Ce dernier a insisté sur l’importance de maintenir les salles de cinéma ouvertes. Cette dix-septième édition promet ainsi un programme riche en débats, mais aussi en projections. Quinze films participent à la compétition officielle du long métrage. Le jury présidé par l’écrivain et critique Noureddine Afaya devra attribuer 12 Prix dont le Prix de la première œuvre, le Grand Prix, Prix de la réalisation, Prix du scénario… Les cinéphiles seront aussi servis par la projection de 14 courts métrages dans le cadre de la compétition et 4 films hors compétition. Parmi les moments forts de cette édition également, l’hommage à titre posthume rendu, lors de la cérémonie d’ouverture, au critique et écrivain feu Mustapha Messnaoui. Membre du jury de la dernière édition du FNF, feu Mustapha Messnaoui, éteint le 17 novembre 2015 au Festival international du cinéma du Caire, est considéré comme l’un des piliers de la critique cinématographique au Maroc et dans le monde arabe.

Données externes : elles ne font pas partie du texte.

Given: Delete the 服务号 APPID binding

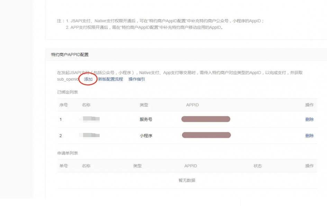Looking at the screenshot, I should (310, 119).
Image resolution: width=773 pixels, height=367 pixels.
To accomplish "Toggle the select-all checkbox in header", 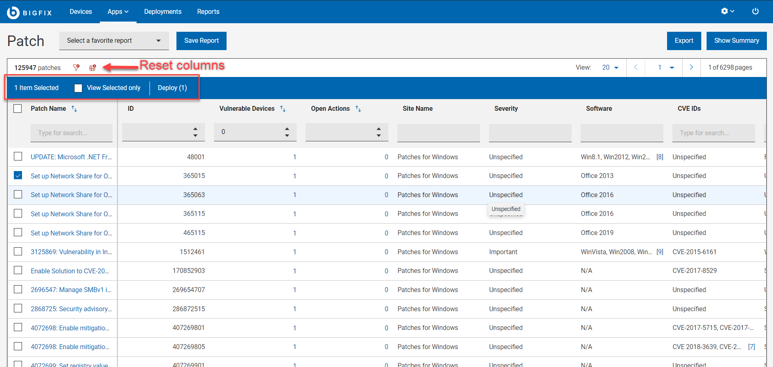I will (x=18, y=109).
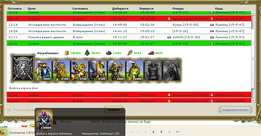Toggle the 'Только текущие' checkbox
The height and width of the screenshot is (136, 261).
coord(10,110)
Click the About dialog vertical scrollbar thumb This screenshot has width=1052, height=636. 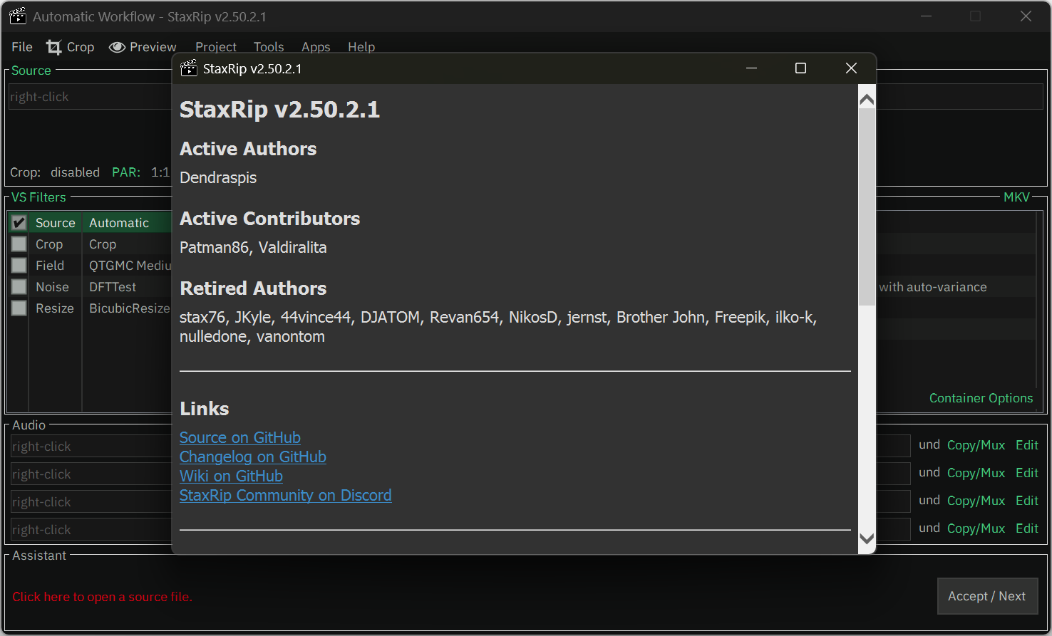pos(867,207)

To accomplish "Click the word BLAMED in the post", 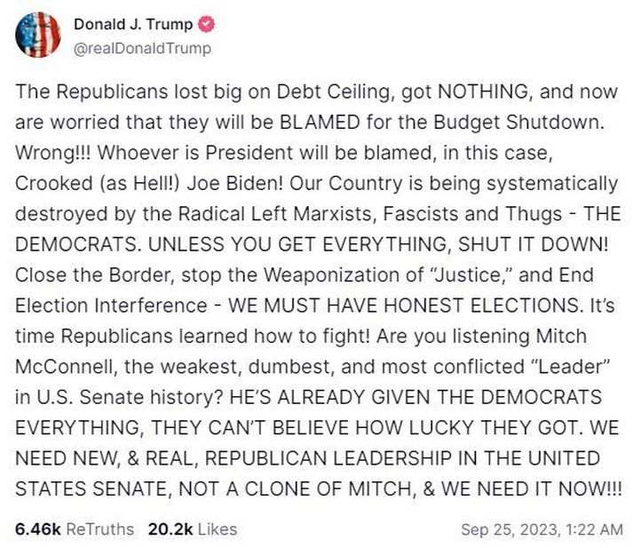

Le réalisateur et producteur Latif Lahlou, considéré comme l'un des pionniers du cinéma marocain, a été aussi honoré. Son premier film de fiction, «Soleil de printemps» date de 1969. En tant que producteur, il a produit et coproduit plusieurs films de court et de long métrage nationaux, tels que «La guerre du pétrole n’aura pas lieu» de Souhail Ben Barka en 1975, «Chevaux de fortune» de Jilali Ferhati en 1996, «Les ailes brisées» de Abdelmajid Rchich en 2004.